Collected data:
━━━━━━━━━━

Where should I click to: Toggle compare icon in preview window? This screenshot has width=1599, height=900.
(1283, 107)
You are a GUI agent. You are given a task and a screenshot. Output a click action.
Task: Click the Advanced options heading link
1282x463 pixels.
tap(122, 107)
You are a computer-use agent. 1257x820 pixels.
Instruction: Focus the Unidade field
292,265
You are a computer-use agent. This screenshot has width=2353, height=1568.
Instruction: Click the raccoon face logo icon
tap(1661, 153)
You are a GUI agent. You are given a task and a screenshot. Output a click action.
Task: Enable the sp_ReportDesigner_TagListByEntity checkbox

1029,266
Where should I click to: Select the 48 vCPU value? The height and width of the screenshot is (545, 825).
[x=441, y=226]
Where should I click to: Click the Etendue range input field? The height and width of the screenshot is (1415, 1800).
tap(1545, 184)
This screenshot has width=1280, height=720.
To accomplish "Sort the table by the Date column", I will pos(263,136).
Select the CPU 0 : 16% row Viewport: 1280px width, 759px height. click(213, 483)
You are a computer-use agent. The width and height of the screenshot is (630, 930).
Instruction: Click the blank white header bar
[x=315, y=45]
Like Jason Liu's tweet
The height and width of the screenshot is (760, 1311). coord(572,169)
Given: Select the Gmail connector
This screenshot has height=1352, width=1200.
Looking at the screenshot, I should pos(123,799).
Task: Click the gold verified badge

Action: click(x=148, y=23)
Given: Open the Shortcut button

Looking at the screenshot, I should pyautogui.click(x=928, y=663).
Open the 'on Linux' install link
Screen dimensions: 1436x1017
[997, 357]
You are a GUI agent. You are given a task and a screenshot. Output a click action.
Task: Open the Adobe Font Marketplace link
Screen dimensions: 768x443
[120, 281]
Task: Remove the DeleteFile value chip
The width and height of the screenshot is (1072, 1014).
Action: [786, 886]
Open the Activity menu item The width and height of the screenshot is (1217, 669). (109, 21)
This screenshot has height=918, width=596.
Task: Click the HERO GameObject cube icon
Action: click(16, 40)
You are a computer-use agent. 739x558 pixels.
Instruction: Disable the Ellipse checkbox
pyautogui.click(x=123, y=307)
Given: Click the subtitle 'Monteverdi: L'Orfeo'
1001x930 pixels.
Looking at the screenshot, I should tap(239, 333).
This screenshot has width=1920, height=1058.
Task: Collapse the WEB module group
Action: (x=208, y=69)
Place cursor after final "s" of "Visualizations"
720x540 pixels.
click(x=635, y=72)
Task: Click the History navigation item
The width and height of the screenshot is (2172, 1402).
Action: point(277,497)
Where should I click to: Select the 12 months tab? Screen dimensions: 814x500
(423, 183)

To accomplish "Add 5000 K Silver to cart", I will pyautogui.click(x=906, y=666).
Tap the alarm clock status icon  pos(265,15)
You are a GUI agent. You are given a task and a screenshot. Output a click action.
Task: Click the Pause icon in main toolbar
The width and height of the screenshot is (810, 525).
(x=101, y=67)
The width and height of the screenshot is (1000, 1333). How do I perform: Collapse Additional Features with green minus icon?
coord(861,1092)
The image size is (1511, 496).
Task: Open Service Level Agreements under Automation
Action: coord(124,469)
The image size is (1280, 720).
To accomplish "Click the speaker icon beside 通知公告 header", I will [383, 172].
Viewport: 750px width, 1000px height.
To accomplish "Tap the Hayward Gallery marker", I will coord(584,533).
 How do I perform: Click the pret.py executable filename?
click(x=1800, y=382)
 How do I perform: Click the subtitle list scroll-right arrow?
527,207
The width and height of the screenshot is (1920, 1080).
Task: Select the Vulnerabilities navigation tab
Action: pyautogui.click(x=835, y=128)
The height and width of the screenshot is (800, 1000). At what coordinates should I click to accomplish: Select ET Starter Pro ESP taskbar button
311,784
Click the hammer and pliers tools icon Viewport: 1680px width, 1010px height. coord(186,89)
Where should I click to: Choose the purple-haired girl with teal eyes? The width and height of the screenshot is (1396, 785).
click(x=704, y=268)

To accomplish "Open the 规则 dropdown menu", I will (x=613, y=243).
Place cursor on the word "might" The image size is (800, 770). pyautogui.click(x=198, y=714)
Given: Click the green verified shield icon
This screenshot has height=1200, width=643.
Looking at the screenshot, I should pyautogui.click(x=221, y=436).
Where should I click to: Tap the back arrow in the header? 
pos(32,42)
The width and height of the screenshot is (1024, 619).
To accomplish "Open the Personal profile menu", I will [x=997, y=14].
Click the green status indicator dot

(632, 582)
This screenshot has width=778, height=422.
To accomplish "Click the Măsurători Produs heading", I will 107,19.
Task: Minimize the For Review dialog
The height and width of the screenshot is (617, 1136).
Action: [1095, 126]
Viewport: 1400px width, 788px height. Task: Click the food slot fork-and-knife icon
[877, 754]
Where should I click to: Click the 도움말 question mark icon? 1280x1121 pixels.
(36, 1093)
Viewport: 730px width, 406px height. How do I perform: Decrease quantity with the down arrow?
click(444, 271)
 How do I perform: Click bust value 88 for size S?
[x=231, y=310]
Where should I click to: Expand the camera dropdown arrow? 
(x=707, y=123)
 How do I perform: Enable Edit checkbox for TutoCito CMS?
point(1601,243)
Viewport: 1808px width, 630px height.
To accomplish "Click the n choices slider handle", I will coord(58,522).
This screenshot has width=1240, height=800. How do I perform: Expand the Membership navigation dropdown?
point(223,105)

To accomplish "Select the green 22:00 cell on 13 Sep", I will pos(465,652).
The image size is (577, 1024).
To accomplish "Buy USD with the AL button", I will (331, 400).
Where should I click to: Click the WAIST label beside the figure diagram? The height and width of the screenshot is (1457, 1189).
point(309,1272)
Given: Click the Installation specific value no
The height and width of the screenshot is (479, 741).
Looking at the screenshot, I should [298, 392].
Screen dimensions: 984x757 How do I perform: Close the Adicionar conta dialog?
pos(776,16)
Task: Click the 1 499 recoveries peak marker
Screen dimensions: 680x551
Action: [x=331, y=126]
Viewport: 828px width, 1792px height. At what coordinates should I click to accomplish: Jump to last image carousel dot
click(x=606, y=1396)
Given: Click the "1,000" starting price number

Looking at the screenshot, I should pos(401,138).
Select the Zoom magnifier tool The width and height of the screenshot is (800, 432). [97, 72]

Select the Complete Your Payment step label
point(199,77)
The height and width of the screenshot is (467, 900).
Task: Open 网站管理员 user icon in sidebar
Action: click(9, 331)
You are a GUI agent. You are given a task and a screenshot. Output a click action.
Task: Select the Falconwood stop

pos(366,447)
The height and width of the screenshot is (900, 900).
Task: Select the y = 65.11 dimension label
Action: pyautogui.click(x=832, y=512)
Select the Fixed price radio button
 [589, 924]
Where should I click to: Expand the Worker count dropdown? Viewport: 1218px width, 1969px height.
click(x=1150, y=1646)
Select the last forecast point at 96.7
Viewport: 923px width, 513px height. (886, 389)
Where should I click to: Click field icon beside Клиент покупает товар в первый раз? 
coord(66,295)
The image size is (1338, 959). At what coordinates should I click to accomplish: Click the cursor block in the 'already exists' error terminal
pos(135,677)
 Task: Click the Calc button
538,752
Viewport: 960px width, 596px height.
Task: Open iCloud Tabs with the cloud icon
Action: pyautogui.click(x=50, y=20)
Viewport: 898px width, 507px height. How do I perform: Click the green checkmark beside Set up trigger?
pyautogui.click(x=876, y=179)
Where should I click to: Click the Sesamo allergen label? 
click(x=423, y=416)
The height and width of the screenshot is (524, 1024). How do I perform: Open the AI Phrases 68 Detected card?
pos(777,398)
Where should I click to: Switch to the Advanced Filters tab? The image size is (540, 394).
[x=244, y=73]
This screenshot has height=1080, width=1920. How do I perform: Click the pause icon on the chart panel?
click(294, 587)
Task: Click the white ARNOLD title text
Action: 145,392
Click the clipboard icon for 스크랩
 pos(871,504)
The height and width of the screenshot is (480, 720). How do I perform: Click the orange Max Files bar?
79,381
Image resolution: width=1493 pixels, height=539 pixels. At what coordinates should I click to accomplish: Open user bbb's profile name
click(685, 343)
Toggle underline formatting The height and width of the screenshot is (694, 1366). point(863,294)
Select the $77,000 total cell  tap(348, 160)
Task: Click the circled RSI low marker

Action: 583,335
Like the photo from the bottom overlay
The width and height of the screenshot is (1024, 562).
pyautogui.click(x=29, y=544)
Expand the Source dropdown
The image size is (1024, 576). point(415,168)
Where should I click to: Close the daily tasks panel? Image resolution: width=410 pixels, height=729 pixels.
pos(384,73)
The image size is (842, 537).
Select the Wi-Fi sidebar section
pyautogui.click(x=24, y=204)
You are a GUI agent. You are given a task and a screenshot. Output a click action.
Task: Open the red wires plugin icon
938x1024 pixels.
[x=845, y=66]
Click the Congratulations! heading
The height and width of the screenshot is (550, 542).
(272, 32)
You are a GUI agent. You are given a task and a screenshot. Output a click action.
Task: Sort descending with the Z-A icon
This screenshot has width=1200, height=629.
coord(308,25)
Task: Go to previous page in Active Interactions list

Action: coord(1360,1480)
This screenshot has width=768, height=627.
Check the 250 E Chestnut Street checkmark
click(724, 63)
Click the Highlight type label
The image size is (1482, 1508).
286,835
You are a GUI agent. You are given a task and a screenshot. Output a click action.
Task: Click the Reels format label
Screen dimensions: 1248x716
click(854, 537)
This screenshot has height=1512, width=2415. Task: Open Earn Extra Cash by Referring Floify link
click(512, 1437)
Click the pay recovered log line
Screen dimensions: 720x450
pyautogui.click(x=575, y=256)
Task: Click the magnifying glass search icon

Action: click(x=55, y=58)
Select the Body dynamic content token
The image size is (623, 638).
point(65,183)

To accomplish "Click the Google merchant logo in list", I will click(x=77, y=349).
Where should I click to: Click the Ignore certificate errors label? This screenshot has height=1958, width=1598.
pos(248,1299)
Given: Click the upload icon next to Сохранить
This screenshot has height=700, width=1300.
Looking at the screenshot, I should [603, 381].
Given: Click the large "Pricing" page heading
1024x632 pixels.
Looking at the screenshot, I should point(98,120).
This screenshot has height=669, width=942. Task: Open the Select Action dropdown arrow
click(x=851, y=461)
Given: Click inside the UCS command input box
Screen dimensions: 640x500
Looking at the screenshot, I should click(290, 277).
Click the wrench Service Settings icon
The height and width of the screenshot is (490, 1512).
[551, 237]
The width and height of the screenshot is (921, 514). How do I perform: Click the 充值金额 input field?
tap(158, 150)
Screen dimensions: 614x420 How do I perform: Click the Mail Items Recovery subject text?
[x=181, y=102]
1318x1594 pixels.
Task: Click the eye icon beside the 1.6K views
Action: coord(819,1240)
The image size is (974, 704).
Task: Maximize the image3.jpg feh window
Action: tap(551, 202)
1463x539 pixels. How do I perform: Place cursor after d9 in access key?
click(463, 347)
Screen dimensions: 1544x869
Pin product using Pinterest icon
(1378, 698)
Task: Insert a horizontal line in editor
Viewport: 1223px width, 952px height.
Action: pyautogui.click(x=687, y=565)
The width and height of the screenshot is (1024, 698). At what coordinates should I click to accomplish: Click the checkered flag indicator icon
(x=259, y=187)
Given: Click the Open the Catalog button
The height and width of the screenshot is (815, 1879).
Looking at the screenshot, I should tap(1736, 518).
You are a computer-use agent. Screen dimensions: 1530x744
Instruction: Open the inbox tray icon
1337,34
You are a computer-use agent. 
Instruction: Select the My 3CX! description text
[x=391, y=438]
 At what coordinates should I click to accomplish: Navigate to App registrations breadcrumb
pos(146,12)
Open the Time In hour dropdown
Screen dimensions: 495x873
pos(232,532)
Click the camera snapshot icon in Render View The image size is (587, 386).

━━━━━━━━━━

* What you should do
The answer must consist of every line above that holds the string "Sort", copied exactly.

* Solution
To accomplish "Sort the table by the Date column", I will pos(263,136).
Task: Sort descending with the Z-A icon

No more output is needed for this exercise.